*** Given data ***

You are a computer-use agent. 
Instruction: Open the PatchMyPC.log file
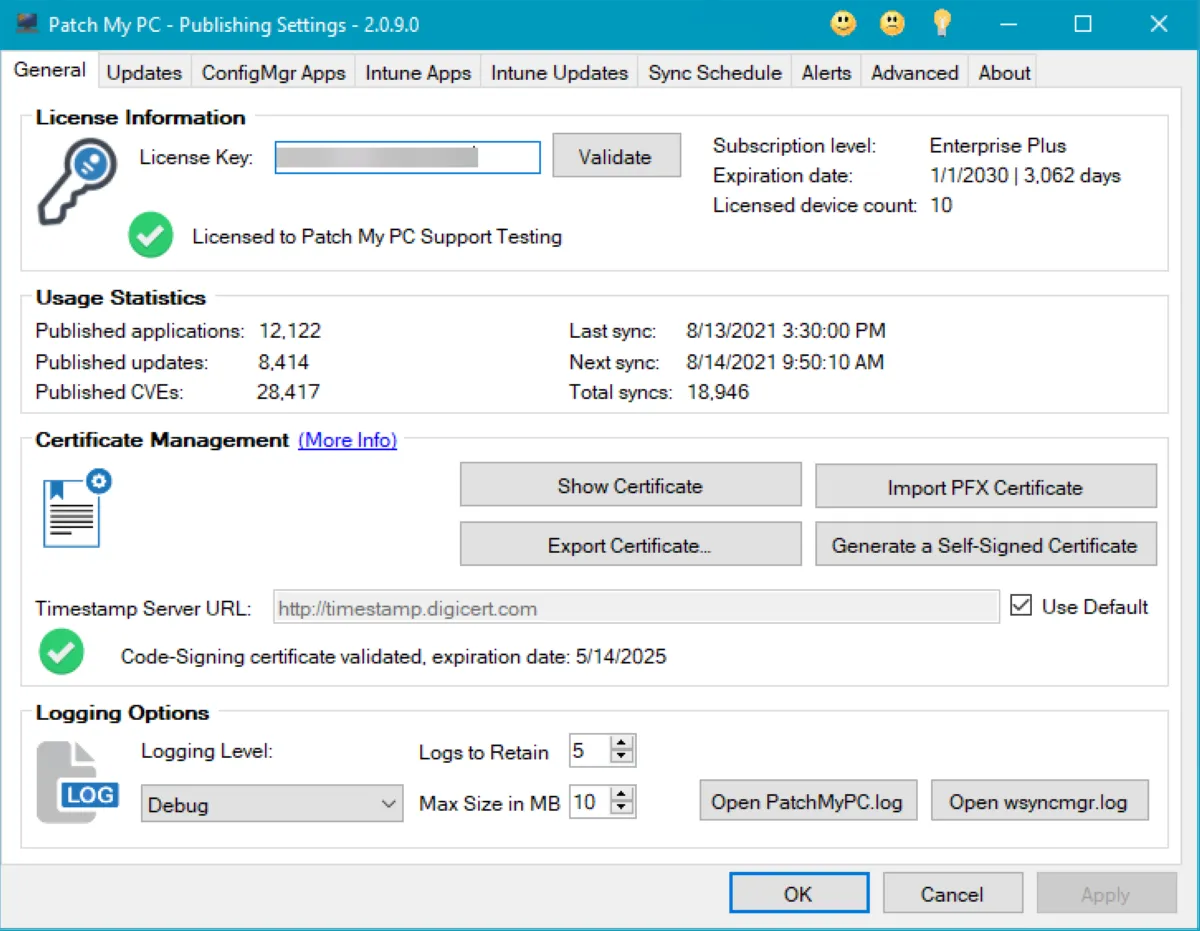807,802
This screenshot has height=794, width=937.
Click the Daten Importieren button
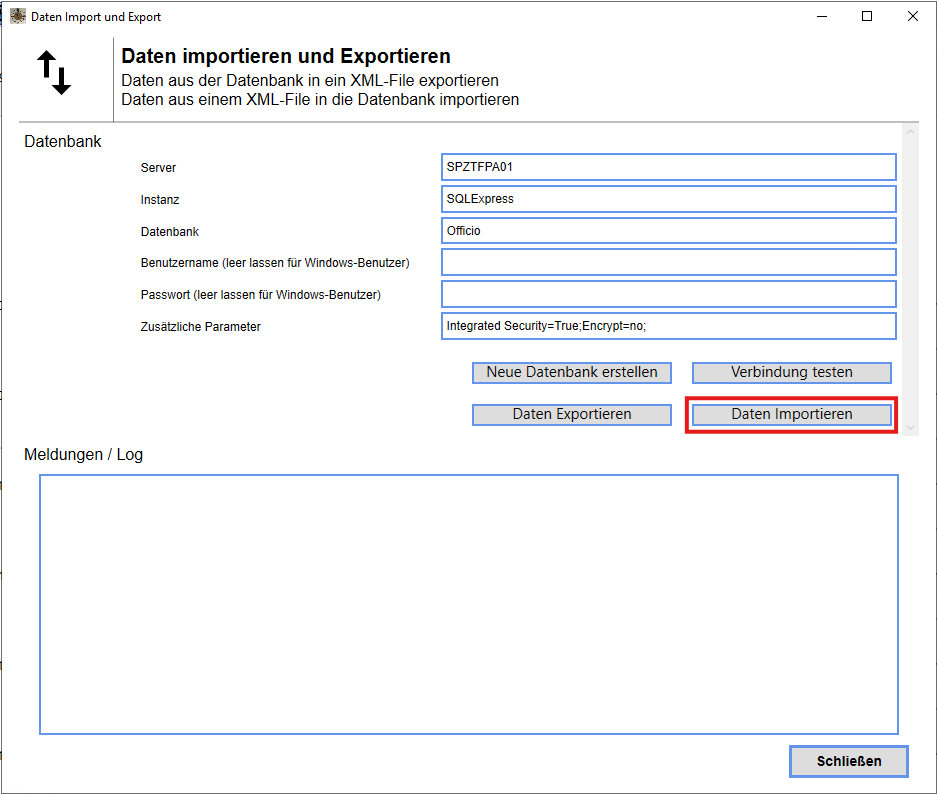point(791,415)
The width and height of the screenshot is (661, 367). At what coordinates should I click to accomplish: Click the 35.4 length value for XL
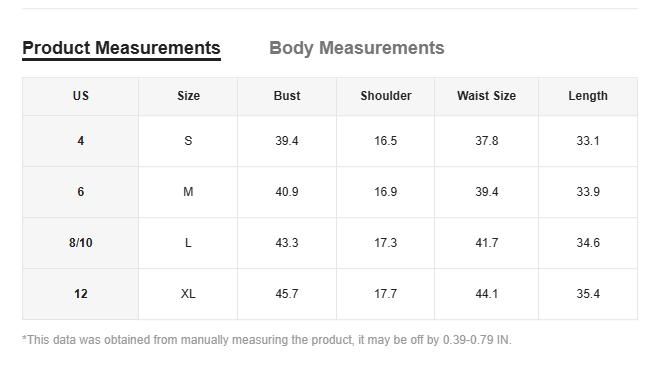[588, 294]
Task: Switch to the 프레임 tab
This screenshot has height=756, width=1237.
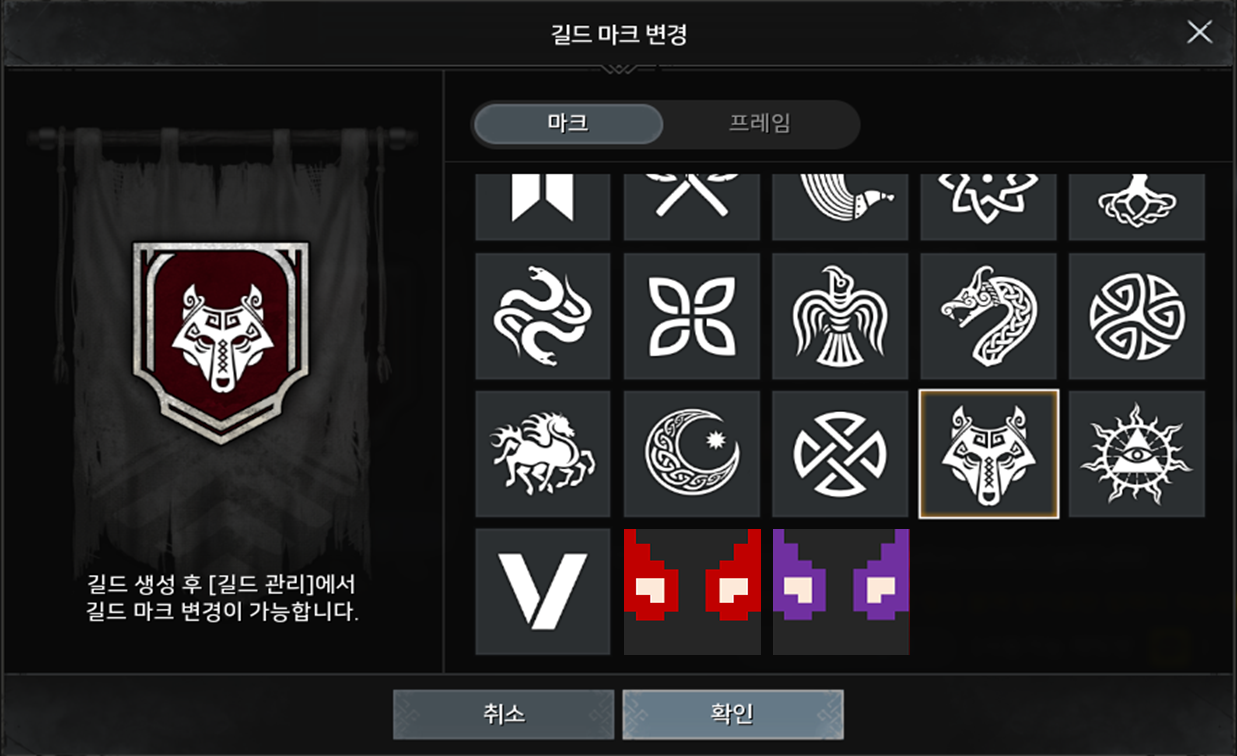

***

What needs to be done - Reproduce the listing verbatim, and keep the pictures out of the copy.

Task output -
You are a computer-use agent. 
Instruction: Open the PatchMyPC.log file
807,802
This screenshot has height=794, width=937.
Click the Daten Importieren button
point(791,415)
The width and height of the screenshot is (661, 367). At what coordinates should I click to accomplish: Click the 35.4 length value for XL
[588, 294]
Task: Switch to the 프레임 tab
This screenshot has height=756, width=1237.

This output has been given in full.